On the other side of town, the first Catholic Church for blacks, Our Lady of Perpetual Help, opened over a grocery store on East Bright Street. Later, the Franciscan Order of the Society of Atonement sent Father Michael Shugue to Kinston in order to establish a mission for blacks. Ironically, Father Michael also opened a chapel over a grocery store on East Bright Street. In 1938, Father David Gannon succeeded Father Michael as pastor of the black mission. Considered the founder of Our Lady of the Atonement, Father David supervised the erection of the various buildings on the five-acre site on East Washington Street.
Over the years, Holy Trinity responded both to the history of Kinston and of the world in its distinctive fashion. For example, Father Thomas Williams rendered outstanding service to displaced and transient persons during World War II. As new industry and military services swelled the local population, Holy Trinity expanded. The post-war growth culminated with the September 3, 1950 opening of Holy Trinity School for 150 students from grades 1 through 5. In October of that year, the school's name changed to Christ the King. In 1969, the student body and faculty of Our Lady of the Atonement School and Christ the King School integrated with one another which played an important part in the history of Catholic education in the community at large.

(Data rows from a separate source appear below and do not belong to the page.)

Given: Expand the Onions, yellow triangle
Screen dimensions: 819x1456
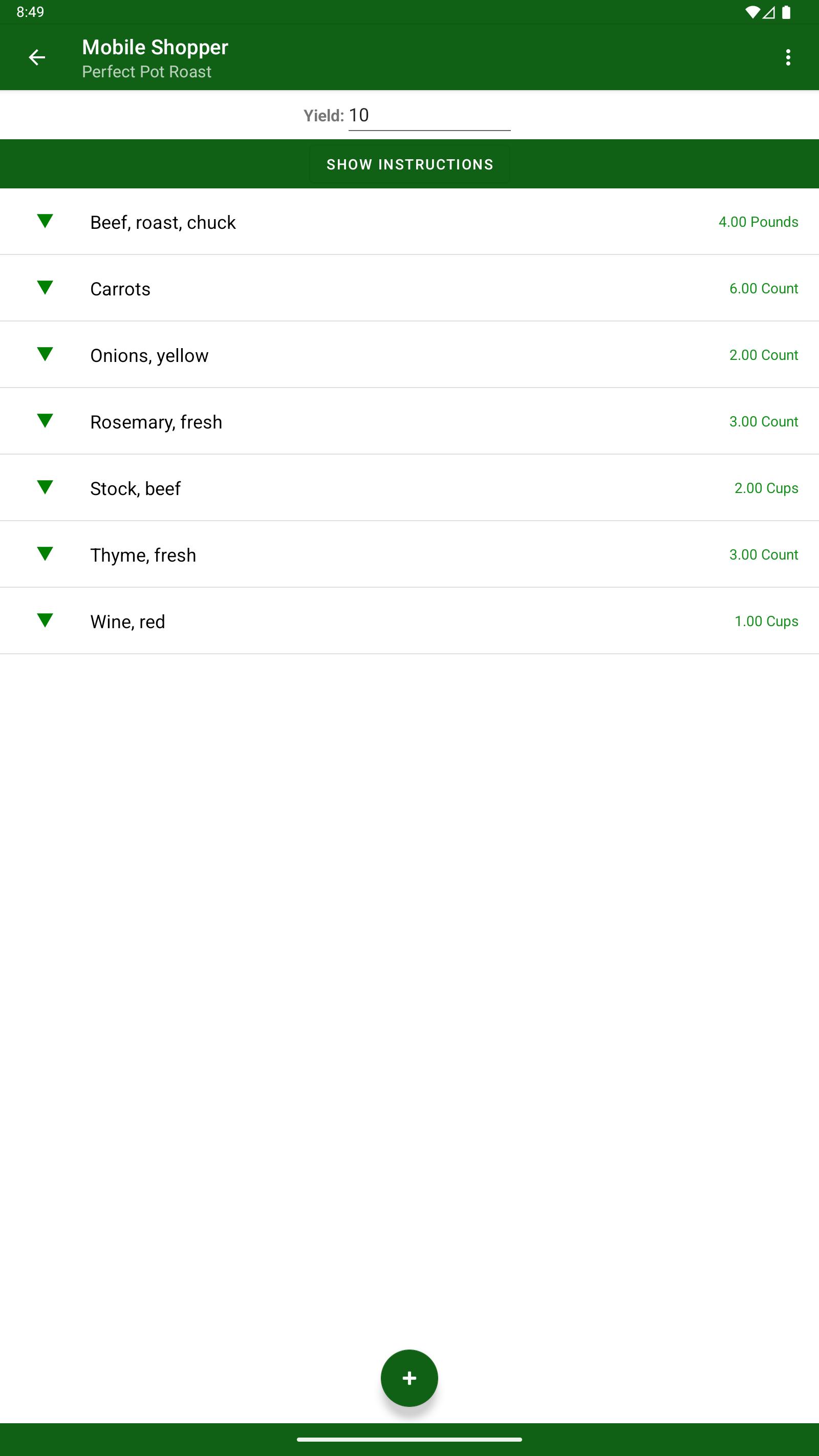Looking at the screenshot, I should pos(45,354).
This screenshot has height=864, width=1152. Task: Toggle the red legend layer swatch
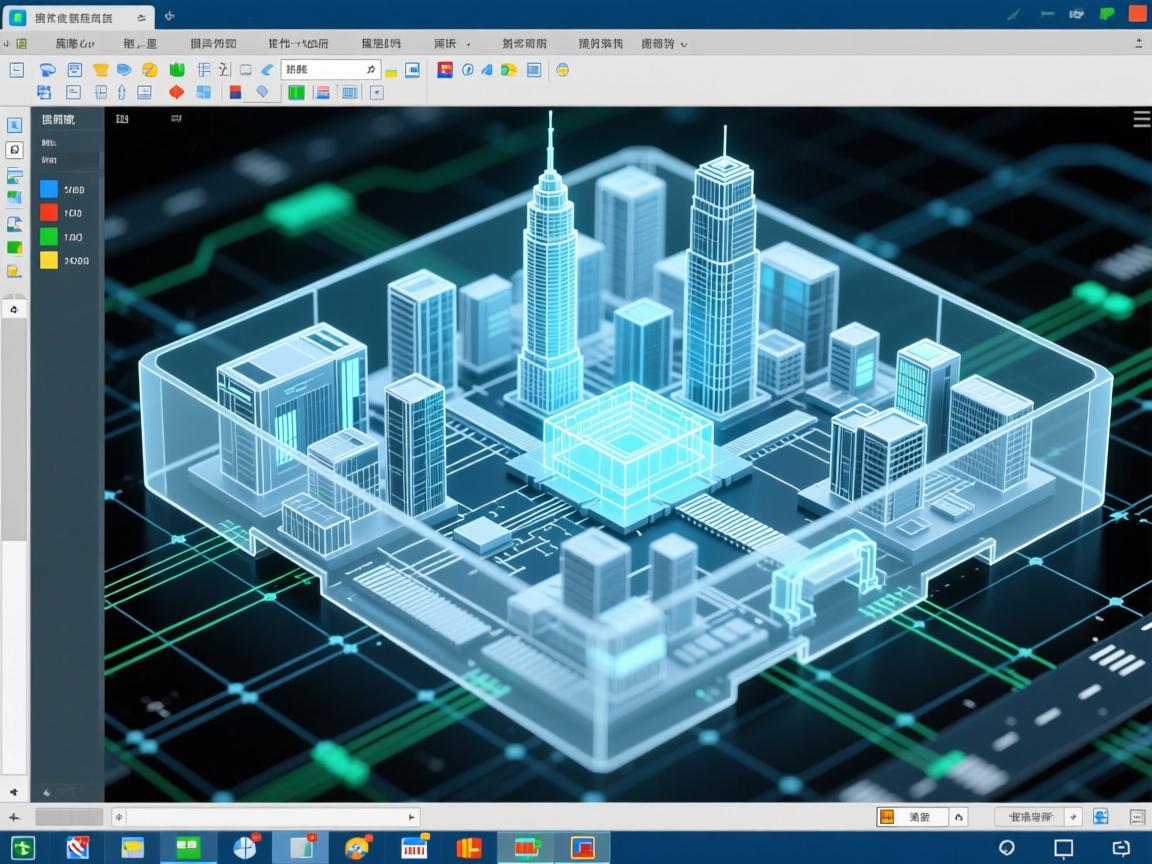coord(48,213)
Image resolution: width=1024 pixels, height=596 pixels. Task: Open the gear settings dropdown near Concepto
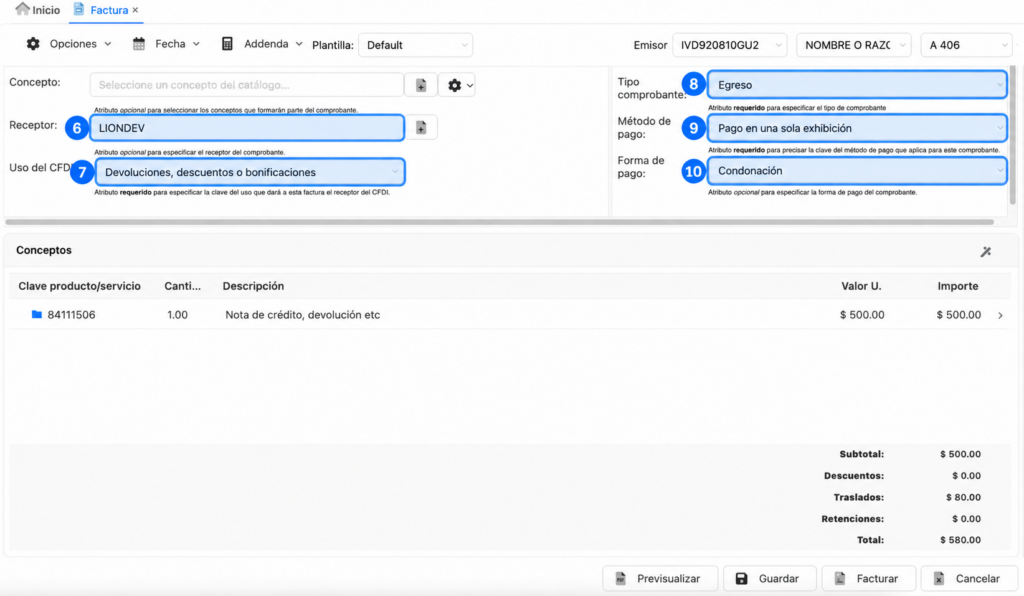coord(458,86)
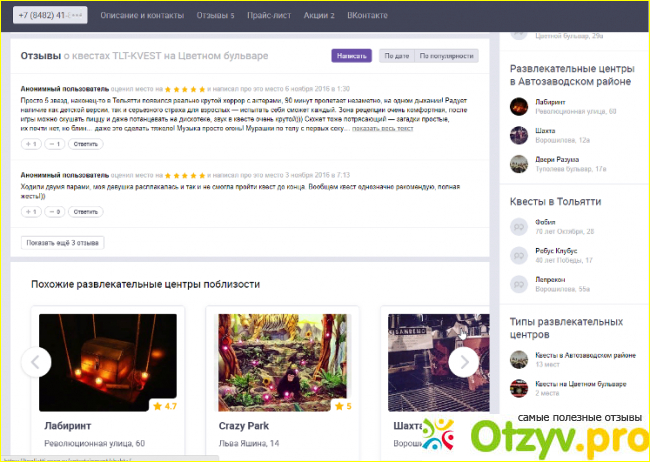650x462 pixels.
Task: Open the Crazy Park thumbnail image
Action: click(x=283, y=362)
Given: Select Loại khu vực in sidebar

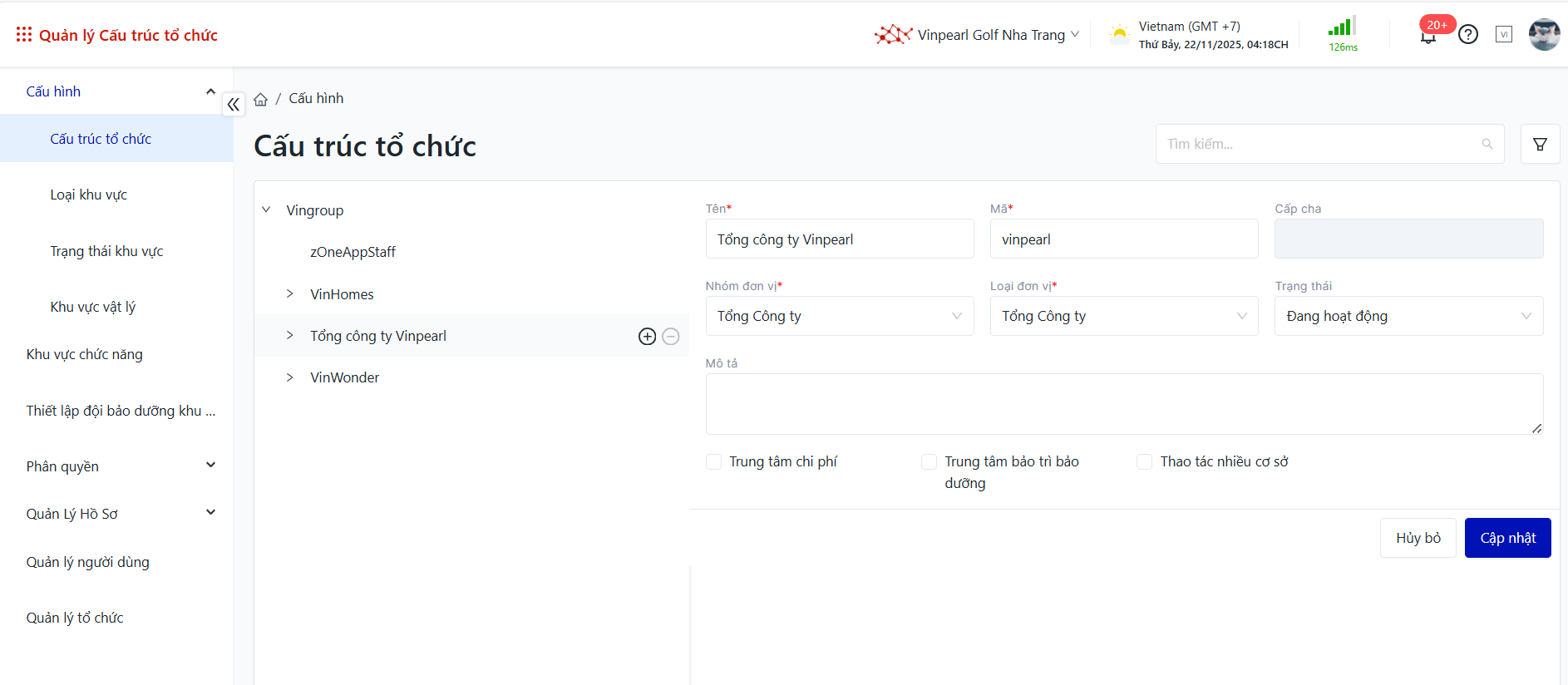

Father Daniel Egan, an assistant pastor at Our Lady of the Atonement during 1945, was instrumental in establishing a nurturing religious family which led to bringing a number of converts to Atonement. Also, Father Daniel started what is believed to be the first Catholic Youth Organization (CYO) branch in North Carolina. Like Holy Trinity and Christ the King, Our Lady of the Atonement School was staffed by the Sisters Adorers of the Precious Blood. After the merger of the Catholic schools in 1969, the building that housed Our Lady of the Atonement School continued to serve young people by housing the diocesan youth program. Throughout all these phases, Our Lady of the Atonement School maintained its vital presence in the neighborhood. The service of the St. Martin Guild, the outreach of the Neighborhood Center, and the work of the Catholic Child Development Center were typical of Our Lady of the Atonement's loving involvement, under the direction of Father John A. Wall.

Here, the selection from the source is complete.